Merry Christmas to you, loyal followers of my blog posts.

Have you ever thought how Christmas was celebrated a few decades ago?  What was a traditional Christmas dinner like? On the spur of the moment, I thought I’d have a quick look at Christmas in Malta, not so long ago.

At the time, Malta being a devoutly Catholic country, Christmas centred around ecclesiastical celebrations.  In the run up to Christmas, young children participated (some still do, today) in a procession around the village (il-purcissjoni tal-bambin), carrying a figure of the baby Jesus and singing Christmas carols along the way.

Christmas
Baby Jesus, black treacle rings and imbuljuta

The Christmas crib and baby Jesus were typical decorations of every household with midnight mass, on Christmas eve, being the highlight of Christmas celebrations.  During this mass, a young boy was chosen to deliver a heart-felt Christmas sermon.  Another tradition that’s still around, to this day.

A tradition which seems to have died over the years is the traditional Maltese Christmas meal.  Turkey was not always on the Christmas menu.  In most  families, the Christmas menu consisted of a fattened capon (ħasi) accompanied with baked potatoes (patata l-forn) and a selection of seasonal vegetables.  Very often, the big bird and potatoes were cooked – kind-of baked but not exactly roasted – in a very large, tailor-made dish. On Christmas day, in the morning, housewives and husbands alike would take their dishes to the local bakery – home ovens were not large enough to cook the traditional Christmas meal. Crusty, local bread was typically served with the meal to mop up the juices from the bird and potatoes.  Usually, vegetables were cooked at home.
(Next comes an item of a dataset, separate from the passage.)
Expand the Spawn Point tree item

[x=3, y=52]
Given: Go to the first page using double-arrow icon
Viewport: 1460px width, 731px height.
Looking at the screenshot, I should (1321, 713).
The main course was followed by a pastry ring stuffed with black treacle.  Nowadays, these traditional sweets, known as treacle rings (qagħaq tal-għasel), are found at local confectioneries, but they do not necessarily form part of the Christmas meal.  They’re more likely to be served at tea time.

As if that wasn’t enough, the traditional Christmas meal would end with a thick, warm drink of stewed chestnuts and cocoa (imbuljuta tal-qastan).  The warm, thick, chocolaty beverage was also the go to drink after midnight mass and throughout the cold, winter months.
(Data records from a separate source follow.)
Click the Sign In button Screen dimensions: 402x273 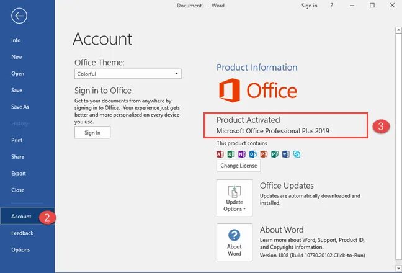pos(92,133)
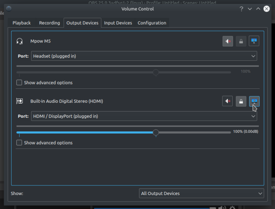Click the headphones icon beside Mpow M5
Screen dimensions: 275x209
(20, 42)
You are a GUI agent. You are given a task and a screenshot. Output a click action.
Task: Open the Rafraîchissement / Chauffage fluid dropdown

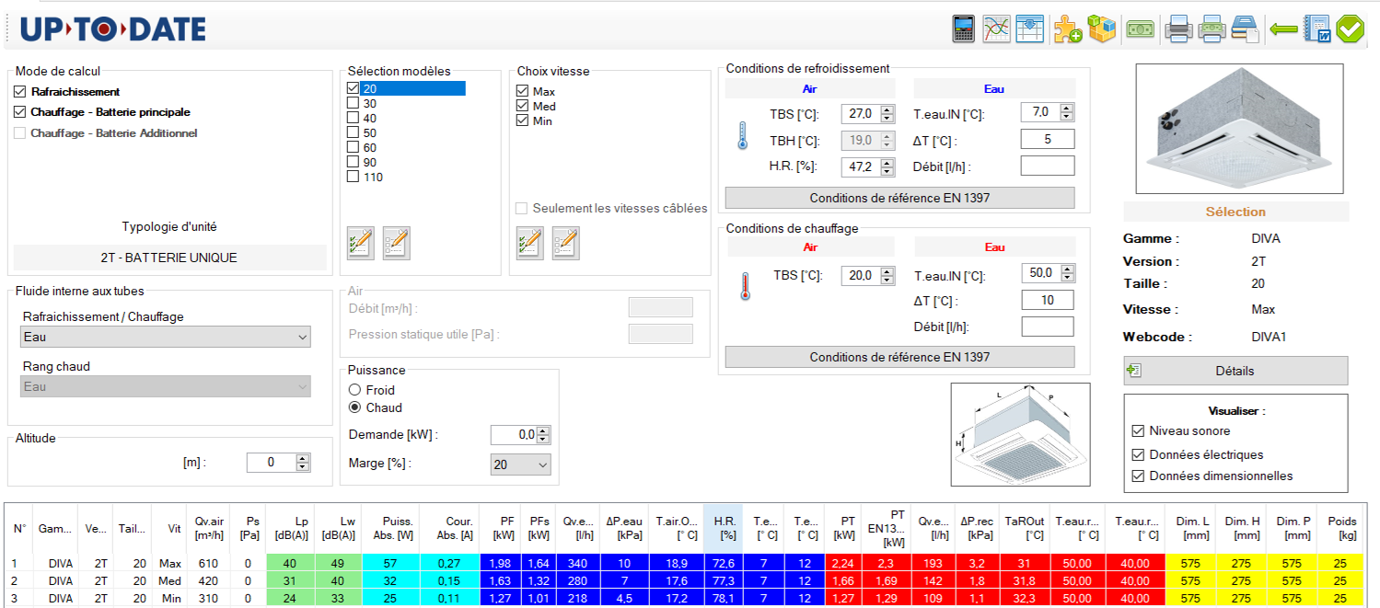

I remember my mother cooking a traditional Maltese Christmas lunch.  What was Christmas lunch like, when you were younger?

My thanks go to

Azure.com – Top 5 Christmas Customs in Malta
A Maltese Mouthful
Ilovefood.com.mt
196flavors.com

Image:  Introduzzjoni ghall-ikel u nbid ta’ Malta – Puligraf Publishing

 

 

 

 

Have yourself a salmon little Christmas

Are you cooking the typical turkey dinner this Christmas?  Most people do.  But for those of us who eat fish, I would like to share a simple recipe I came across years ago.  It’s so quick and easy to make and … it never fails! It certainly is a crowd pleaser!

 Holiday Side of Salmon

This recipe is taken from a Christmas cookbook supplement which came as a freebie with Essentials magazine many moons ago.  I remember picking up this magazine from the newsagent’s at Heathrow airport thinking it would make a good read.

holiday-side-of-salmon
Holiday side of salmon

Doesn’t it look spectacular? But it really couldn’t be simpler to cook.

Ingredients

* one whole side of salmon (approx. 1.6kg – 2kg)
* juice and zest of 2 limes, plus extra to serve
* 100ml dark rum
* 50g dark brown sugar
* 2tbsp honey
* 2tbsp soy sauce
* 1tsp ginger, peeled and grated
* 2 cloves garlic, crushed
* 1tsp allspice

Serves 8-10

 

How to prepare your salmon

  1. Put all the ingredients (except salmon) in food container large enough to take your fish.  Mix well.  Put in the salmon and coat all over.  Close the container and leave in the fridge to marinate for at least 2 hours.
  2. Heat oven to gas mark 7 / 220 degrees Celsius.  Remove the salmon from the marinade and put in a lined roasting dish.  Bake for 15 minutes.
  3. Boil the marinade in a pan for 5 minutes until thickened.  Drizzle over the salmon and bake for a further 5 minutes.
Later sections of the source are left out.